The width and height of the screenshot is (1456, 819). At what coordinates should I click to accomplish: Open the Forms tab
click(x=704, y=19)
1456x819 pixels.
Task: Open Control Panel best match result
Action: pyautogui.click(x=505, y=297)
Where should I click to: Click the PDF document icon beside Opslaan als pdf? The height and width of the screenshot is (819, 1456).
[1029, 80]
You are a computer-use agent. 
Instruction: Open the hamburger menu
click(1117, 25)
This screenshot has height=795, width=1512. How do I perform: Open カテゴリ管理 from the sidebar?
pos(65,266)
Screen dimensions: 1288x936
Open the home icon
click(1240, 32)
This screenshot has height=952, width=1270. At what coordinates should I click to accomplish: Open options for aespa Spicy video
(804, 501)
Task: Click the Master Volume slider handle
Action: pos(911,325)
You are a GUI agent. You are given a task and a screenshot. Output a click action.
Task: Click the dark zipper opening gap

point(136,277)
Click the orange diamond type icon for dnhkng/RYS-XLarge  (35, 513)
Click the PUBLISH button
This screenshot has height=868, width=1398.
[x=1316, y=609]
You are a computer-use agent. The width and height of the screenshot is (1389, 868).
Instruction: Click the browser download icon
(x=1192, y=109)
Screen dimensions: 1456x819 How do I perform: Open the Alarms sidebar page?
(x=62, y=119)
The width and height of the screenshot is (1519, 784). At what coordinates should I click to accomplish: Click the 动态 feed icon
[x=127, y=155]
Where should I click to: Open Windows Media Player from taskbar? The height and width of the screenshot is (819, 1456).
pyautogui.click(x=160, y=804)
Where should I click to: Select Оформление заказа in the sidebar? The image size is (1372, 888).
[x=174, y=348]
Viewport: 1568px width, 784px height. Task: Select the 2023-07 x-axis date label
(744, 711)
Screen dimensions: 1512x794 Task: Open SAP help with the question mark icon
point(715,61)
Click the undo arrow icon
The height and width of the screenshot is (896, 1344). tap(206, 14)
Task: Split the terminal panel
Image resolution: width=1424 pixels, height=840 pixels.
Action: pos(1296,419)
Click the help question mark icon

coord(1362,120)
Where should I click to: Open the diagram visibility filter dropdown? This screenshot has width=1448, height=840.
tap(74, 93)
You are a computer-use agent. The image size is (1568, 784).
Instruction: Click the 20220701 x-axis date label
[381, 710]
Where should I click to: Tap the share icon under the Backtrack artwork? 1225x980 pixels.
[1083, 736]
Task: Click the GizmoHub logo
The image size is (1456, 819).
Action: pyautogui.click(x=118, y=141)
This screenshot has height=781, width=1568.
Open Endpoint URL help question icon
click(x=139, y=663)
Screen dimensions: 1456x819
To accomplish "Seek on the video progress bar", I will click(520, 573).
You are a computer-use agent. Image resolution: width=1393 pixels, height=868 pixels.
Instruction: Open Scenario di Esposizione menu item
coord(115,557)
-------------------------
### What to work on:
Every line containing the string "computer" should be pulled from the listing and copied.

### Written response:
You are a computer-use agent. 
You are a computer-use agent. The width and height of the screenshot is (1389, 868).
You are a computer-use agent. The image size is (1568, 784).
You are a computer-use agent. Image resolution: width=1393 pixels, height=868 pixels.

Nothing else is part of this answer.